033014_1952_DataModelsf1

With the recent popularity of other tools for self-service BI tools, I took a closer look at their data features. Tableau, for example, encourages users to work with a single dataset. If the user wants to import data from multiple tables, the user must create table joins to relate the tables before data is imported in order to create a dataset that has all the required data. This probably meets 80% of self-service BI requirements out there although it might preclude consolidated analysis. Suppose you want to analyze reseller sales by customer. With Tableau, you need to join the Customer and ResellerSales tables in order to prepare the dataset and that’s probably OK to meet this requirement. At some point, however, suppose you need to bring also Internet sales which are stored in a separate table. Now you have an issue. If you opt to change the dataset and join the Customer, ResellerSales, and InternetSales, you’ll end up with duplicated data because you can’t join ResellerSales to InternetSales (they don’t have a common field). In Power Pivot, you could simply address this by importing Customers, ResellerSales, and InternetSales as separate tables and creating two relationships Customer->ResellerSales and Customer->InternetSales. Notice that a Power Pivot relationship happens after the tables are imported although it’s possible of course to establish a data source join during the data import. A Tableau workaround for the above scenario would be to go for “data blending”. Speaking of which…

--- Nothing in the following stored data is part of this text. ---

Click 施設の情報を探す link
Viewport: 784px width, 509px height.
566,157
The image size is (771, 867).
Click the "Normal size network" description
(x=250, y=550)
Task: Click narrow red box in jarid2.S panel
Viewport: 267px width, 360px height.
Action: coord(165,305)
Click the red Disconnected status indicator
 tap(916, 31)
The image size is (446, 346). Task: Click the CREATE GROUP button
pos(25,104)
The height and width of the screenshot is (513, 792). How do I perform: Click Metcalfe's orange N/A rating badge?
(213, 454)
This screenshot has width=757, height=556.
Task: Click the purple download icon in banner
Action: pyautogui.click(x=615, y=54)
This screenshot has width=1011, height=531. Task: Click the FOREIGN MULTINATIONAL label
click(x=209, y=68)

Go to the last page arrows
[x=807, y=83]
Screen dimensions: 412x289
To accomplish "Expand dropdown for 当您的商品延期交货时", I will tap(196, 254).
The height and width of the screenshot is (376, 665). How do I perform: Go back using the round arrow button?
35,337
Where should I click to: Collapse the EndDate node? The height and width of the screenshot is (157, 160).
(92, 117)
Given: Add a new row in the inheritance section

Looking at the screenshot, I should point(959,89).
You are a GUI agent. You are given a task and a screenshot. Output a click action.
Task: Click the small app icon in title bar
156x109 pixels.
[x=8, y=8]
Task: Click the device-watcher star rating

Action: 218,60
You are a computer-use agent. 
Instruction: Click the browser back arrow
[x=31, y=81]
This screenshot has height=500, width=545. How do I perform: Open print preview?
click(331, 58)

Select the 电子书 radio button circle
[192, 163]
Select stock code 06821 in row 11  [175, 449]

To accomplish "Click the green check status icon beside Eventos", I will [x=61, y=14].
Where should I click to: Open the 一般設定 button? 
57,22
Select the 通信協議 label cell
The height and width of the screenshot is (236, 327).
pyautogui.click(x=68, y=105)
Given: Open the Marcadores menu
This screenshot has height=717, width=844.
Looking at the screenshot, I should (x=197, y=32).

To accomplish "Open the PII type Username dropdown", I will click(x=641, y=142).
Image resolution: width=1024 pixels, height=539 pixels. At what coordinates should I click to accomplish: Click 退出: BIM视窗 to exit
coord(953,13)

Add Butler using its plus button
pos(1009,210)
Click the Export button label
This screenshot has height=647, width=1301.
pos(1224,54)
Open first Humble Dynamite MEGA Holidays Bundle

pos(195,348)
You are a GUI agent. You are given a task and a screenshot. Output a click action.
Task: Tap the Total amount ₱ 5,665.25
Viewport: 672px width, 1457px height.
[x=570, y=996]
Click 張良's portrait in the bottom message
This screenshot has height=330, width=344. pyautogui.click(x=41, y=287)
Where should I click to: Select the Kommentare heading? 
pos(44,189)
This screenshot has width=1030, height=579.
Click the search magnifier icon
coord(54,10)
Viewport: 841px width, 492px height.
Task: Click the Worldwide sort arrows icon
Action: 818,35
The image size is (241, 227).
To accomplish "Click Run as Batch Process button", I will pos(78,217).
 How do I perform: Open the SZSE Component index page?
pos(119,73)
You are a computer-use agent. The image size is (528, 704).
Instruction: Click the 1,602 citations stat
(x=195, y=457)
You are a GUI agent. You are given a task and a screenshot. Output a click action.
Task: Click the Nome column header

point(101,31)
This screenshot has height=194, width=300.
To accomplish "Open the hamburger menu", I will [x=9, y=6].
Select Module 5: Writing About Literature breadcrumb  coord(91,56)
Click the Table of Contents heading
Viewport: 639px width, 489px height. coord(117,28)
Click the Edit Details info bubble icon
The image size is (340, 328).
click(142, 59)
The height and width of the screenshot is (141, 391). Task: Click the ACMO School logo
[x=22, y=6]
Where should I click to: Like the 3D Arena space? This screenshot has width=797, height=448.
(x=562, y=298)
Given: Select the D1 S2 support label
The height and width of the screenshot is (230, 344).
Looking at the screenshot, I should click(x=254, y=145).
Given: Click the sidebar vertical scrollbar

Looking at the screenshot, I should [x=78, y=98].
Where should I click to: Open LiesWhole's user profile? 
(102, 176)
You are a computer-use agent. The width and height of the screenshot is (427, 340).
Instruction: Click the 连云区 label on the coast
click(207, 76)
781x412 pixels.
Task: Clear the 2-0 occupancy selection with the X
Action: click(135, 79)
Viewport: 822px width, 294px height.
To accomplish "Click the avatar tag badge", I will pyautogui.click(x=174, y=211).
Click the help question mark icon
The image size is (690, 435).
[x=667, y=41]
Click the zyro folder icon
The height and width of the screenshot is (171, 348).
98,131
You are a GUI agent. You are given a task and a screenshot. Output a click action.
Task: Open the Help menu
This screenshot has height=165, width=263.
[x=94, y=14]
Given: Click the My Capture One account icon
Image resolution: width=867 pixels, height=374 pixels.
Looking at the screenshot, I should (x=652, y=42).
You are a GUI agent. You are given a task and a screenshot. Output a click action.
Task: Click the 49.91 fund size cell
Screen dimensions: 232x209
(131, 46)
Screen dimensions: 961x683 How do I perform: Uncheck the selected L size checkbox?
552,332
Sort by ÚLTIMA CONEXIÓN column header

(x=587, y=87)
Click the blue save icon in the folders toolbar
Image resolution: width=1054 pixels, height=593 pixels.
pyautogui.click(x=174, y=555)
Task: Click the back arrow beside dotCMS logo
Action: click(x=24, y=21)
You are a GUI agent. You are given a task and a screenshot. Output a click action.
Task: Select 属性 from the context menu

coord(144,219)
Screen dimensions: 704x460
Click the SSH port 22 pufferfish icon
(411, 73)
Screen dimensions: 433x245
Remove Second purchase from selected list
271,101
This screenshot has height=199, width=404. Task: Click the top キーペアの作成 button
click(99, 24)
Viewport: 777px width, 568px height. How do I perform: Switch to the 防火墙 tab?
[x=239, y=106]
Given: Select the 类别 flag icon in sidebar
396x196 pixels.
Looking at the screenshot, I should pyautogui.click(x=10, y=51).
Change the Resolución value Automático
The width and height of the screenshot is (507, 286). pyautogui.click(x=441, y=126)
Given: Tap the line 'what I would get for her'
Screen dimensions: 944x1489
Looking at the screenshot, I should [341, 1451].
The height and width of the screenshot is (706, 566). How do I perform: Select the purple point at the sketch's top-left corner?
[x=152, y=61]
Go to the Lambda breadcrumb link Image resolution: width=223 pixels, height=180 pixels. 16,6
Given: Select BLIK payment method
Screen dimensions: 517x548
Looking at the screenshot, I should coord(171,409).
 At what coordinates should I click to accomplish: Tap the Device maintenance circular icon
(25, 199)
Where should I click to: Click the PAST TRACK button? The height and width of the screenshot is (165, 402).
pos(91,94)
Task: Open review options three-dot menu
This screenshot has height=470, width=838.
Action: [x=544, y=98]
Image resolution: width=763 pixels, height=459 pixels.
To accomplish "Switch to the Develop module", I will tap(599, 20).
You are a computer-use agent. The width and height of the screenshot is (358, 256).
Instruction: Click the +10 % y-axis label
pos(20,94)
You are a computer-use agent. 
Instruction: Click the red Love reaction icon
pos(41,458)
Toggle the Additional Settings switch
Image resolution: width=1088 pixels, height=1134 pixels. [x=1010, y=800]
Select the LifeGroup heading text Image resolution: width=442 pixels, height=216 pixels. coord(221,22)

It’s also interesting how Tableau addresses combining data from separate data sources. Referred to as “data blending”, this scenario requires the user to designate one of the data sources as primary and specifying matching fields from the two data sources to perform the join. Behind the scenes, Tableau executes a post-aggregate join that aggregates data at the required grain. Let’s say, you import the Customer table from Data Source A and InternetSales table from Data Source B. Suppose that both the Customer and InternetSales datasets have a State field which you want to use for the join. With data blending, Tableau will first aggregate the InternetSales dataset at the State level (think of SUM(SALES) FROM … GROUP by STATE) and then join this dataset to the Customer dataset on the State field. The advantage of this approach is that you can join any two datasets as long as they have a common field (there is no need for a primary key in the Customer table). The disadvantage is that the secondary data source can’t be joined to another (third) data source. Further, this approach precludes more complicated data entity relationships, such as many-to-many.

When choosing a self-service BI tool, you need to carefully evaluate features and one of the most important criteria is the tool data capabilities. Some tools are designed for one-off analysis on top of a single dataset and might require importing the same data to meet different reporting requirements. Power Pivot gives you more flexibility but requires end users to know more about data modeling, tables and relationships.